-Sheinbaum anunció feminizar la Conagua como eje de la nueva ley de aguas en México: transparencia en concesiones, prioridad a los hogares sobre la industria y un rediseño cultural del organismo federal más poderoso en gestión hídrica del país–
Feminizar la Conagua. Esas tres palabras fueron suficientes para concentrar la atención de la jornada. Durante la presentación de la iniciativa de reforma a la Ley de Aguas Nacionales, la presidenta Claudia Sheinbaum lanzó una propuesta que no estaba en el guion esperado y que en minutos comenzó a circular en redes, grupos y medios: cambiar desde adentro la cultura institucional de la Comisión Nacional del Agua, el organismo federal que administra el recurso más crítico del país. No como un ajuste de plantilla ni como una cuota de representación, sino como una transformación de fondo en la lógica con la que la Conagua toma decisiones sobre el agua de millones de mexicanos.
¿Qué significa exactamente feminizar la Conagua?
La presidenta fue específica en lo que no quiere que se entienda por la propuesta: no se trata únicamente de nombrar más mujeres en cargos directivos. Sheinbaum explicó que feminizar la Conagua implica incorporar a la institución la visión de cuidado, la gestión comunitaria del recurso y el enfoque de derecho humano que históricamente han encabezado las mujeres, especialmente en comunidades rurales donde son ellas quienes administran, cuidan y distribuyen el agua sin ningún tipo de reconocimiento institucional. Es, en palabras de la mandataria, cambiar la cultura de un organismo que durante décadas operó con una lógica alejada de las comunidades que más dependen del recurso.
Esa propuesta se enmarca dentro de una reforma más amplia que el gobierno federal presentó este viernes. La nueva iniciativa de Ley de Aguas Nacionales establece una jerarquía clara que hoy no existe en la norma vigente: el consumo humano tiene prioridad sobre los usos industriales y comerciales. Una corrección estructural que el Ejecutivo presenta como respuesta a décadas de concesiones que favorecieron a grandes usuarios agrícolas, industriales y mineros por encima de las necesidades básicas de la población. Según el gobierno, esa es una de las raíces del problema hídrico que hoy enfrenta el país.
Lo que incluye la reforma más allá de la feminización
La iniciativa no se agota en el debate de género. La reforma contempla un rediseño en el modelo de transparencia y rendición de cuentas en el otorgamiento de concesiones, una de las áreas donde históricamente se han documentado irregularidades y opacidad. También incluye nuevos mecanismos de participación comunitaria en la gestión local del agua, refuerzo de infraestructura hídrica en regiones con estrés severo y criterios técnicos actualizados para la asignación del recurso entre distintos sectores y usuarios.

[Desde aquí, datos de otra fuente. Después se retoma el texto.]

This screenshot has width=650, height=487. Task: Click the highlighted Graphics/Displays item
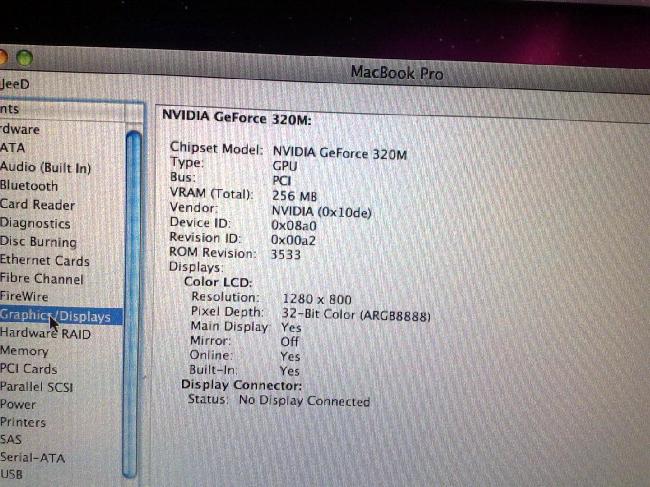55,316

El gobierno federal reconoció que los lineamientos específicos sobre cómo se traducirá feminizar la Conagua en nombramientos concretos, presupuestos asignados y programas operativos serán definidos en una etapa posterior. Esa vaguedad en los detalles de implementación es, precisamente, el punto que más observan con cautela las organizaciones sociales y colectivos que trabajan la gestión comunitaria del agua desde el territorio. Reconocen el avance en el discurso, pero esperan ver los cambios reflejados en decisiones concretas con fechas y recursos.
El contexto que hace urgente esta reforma
México enfrenta una crisis hídrica que ya no es proyección: es realidad cotidiana en múltiples regiones del país. Presas en niveles mínimos históricos, acuíferos sobreexplotados, comunidades que reciben agua por tandeo y zonas costeras donde la sobreextracción está permitiendo la entrada de agua salada a los mantos freáticos. En Sinaloa, por ejemplo, datos recientes de la organización Conselva revelan que se extrae más del doble del agua que ingresa al sistema hídrico estatal. El modelo actual no es sostenible y el gobierno lo sabe.
En ese contexto, la propuesta de feminizar la Conagua llega como parte de una apuesta más amplia por rediseñar la relación entre el Estado mexicano y el agua. Si la reforma consigue avanzar en el Congreso con su espíritu intacto, implicaría el cambio normativo más significativo en la gestión hídrica del país en décadas. Si se diluye en el proceso legislativo, quedará como una declaración presidencial bien intencionada pero sin consecuencias reales para las comunidades que más necesitan que algo cambie.
El camino que sigue
El gobierno federal promoverá la discusión legislativa de la iniciativa en los próximos meses. La reforma deberá conseguir los votos necesarios en el Congreso, donde enfrentará tanto el escrutinio técnico sobre sus criterios de asignación hídrica como el debate político sobre el alcance real de la perspectiva de género en una institución con décadas de funcionamiento bajo otra lógica. Organizaciones sociales, académicos, sectores productivos y colectivos de mujeres ya tienen opiniones formadas sobre la propuesta. El debate legislativo promete ser intenso.